Archive for August 2009

## Will We Get to a Palindrome?

Here is a palindrome problem by Nazar Agakhanov from the All-Russian Mathematical Olympiad, 1996:

Can the number obtained by writing the numbers from 1 to n, one after another, be a palindrome?

Of course, we should assume that n > 1.

When I give this problem to my friends, they immediately answer, “No, of course not.” The reasoning is simple. The last 9 digits of this palindrome should be 987654321 — all different digits. The earliest you can get these digits at the end of your string 1 to n, is when your number n is actually 987654321. By that time your string of digits is really huge. If we take a random number with 2k digits, then the probability of it being a palindrome is 10(-k). There is no reason to think that writing consecutive integers increases the probability of finding a palindrome. So the probability of hitting a palindrome is so low, that you can safely answer, “No, of course not.”

After confidently saying “no”, my friends usually stop thinking about the problem altogether. Only my friend David Bernstein suggested a simple solution for this problem. You can try to find the proof, but I do not insist that you do. I am about to give you many other fun problems to solve, and you can choose which ones you want to think about.

Naturally, we can replace the sequence of natural numbers in the Agakhanov’s problem with any sequence. So, one problem becomes 160,000 different problems when you plug all current sequences from the Online Encyclopedia of Integer Sequences into it.

For some periodic sequences every concatenation you create is a palindrome. For example, for the sequence of all zeroes, every set of the first n terms is a palindrome. More interestingly, you can think of an increasing sequence such that any first n terms comprise a palindrome, as we see in the sequence of repunits: 1, 11, 111, 1111, etc. Can you think of other sequences like this?

For some sequences, not every concatenation you create is a palindrome, but you can obtain an infinite number of palindromes. One example, suggested by Sergei Bernstein, is the sequence a(n) of the last digit of the greatest power of 2 that divides n. Can you think of other sequences like that?

For some sequences only the initial term itself is a palindrome. Beyond that you can’t obtain a palindrome by concatenating the first n terms. For a few of those sequences, this fact is easy to prove. Take, for example, the sequence of powers of ten, or the sequence of squares, or the sequence of prime numbers. Can you think of other similar sequences?
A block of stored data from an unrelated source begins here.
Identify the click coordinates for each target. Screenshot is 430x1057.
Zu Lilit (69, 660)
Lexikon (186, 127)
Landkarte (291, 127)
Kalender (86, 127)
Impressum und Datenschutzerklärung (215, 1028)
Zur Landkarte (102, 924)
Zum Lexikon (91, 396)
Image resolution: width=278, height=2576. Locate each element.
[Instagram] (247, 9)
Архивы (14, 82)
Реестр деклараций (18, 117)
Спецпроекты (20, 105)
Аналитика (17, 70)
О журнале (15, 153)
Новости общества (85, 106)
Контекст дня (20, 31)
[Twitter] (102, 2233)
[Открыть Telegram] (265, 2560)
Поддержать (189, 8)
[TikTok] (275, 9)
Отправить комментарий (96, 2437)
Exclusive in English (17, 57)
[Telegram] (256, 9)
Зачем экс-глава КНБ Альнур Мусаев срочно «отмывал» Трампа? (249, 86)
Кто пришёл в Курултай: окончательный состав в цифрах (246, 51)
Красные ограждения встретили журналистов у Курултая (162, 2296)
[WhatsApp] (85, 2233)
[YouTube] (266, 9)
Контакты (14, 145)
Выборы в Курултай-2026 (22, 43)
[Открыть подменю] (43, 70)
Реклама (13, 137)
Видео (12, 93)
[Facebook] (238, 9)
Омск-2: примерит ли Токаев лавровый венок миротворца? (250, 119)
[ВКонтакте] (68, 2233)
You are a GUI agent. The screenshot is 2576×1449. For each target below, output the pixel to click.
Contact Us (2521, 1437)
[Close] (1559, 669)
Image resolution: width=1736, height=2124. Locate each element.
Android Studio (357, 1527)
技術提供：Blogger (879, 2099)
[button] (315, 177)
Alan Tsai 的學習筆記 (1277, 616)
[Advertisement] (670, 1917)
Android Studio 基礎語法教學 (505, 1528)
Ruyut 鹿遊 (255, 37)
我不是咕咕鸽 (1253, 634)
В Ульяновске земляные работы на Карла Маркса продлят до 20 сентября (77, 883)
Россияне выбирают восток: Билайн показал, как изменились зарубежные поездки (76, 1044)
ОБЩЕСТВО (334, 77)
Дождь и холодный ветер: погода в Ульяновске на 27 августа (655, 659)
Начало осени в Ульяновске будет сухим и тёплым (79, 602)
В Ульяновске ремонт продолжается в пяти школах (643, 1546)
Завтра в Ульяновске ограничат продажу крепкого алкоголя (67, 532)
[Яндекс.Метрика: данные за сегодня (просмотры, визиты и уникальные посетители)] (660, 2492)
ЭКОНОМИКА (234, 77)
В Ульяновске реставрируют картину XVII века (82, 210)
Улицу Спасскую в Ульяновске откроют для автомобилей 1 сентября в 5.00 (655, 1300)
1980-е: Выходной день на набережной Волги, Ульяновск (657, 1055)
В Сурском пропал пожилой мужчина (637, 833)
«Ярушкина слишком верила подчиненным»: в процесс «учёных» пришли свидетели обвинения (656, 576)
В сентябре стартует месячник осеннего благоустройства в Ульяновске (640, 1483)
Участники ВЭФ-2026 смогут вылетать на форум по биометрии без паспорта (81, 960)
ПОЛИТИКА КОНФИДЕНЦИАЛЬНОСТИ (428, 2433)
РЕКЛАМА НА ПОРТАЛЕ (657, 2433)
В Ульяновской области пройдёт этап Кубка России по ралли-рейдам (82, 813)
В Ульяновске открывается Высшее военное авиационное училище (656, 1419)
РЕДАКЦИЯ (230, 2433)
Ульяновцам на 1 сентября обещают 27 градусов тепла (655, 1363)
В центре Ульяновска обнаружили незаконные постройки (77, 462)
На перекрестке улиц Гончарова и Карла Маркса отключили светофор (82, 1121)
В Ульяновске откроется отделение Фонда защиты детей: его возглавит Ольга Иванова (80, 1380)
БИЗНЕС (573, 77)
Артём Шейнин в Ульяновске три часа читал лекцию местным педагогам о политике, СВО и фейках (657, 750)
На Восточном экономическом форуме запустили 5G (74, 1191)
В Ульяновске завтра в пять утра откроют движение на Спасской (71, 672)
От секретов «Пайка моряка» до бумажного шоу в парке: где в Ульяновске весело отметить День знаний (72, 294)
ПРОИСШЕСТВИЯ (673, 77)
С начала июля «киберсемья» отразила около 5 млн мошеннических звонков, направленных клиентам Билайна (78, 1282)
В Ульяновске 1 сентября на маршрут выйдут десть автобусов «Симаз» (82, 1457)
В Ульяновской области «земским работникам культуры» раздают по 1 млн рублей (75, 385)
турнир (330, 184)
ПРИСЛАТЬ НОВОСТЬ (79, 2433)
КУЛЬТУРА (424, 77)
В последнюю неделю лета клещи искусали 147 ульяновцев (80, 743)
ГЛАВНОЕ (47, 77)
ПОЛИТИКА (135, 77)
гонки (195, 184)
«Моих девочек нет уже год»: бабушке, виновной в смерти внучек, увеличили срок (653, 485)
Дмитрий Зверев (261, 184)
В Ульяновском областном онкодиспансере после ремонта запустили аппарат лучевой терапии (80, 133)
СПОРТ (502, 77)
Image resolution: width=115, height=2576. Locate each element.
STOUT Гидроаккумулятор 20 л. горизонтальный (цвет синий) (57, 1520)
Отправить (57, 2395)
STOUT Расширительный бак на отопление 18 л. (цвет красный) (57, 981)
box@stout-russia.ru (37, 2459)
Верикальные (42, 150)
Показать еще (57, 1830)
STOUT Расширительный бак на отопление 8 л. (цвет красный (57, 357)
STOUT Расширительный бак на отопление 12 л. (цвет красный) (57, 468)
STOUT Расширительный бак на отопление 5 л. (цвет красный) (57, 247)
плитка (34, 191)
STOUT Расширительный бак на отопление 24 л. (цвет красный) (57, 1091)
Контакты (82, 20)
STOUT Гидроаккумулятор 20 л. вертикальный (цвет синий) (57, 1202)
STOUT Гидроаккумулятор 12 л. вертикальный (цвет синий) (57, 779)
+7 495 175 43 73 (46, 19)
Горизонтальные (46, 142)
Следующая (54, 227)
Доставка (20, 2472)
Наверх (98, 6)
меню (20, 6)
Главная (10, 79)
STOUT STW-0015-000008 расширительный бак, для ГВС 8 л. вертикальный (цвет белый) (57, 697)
There are many sequences that do not produce a palindrome beyond the first term, even if you try many times. I suspect that they do not, in fact, ever produce a palindrome, but I have no clue how to prove that. I have in mind the sequence of the digits of π. Can you suggest other sequences like that?

Instead of solving the initial problem, I gave you a variety of other problems. My last challenge for you is to find other sequences that can replace the sequence of natural numbers in the Agakhanov’s problem so that the problem becomes solvable and the solution is interesting.

## Mom, Thank You Very Much

The PhD program in Russia was limited to exactly three years. My son Alexey was born right after I started it, and I was distracted from my research for quite some time. At that time, my mom, who lived with us, reached her retirement age of 55. Her retirement would have been supported by the government and her pension would have been almost equal to her salary. So I begged my mom to retire and help me with my son Alexey. I couldn’t understand why she wouldn’t stop working, so I kept pressing.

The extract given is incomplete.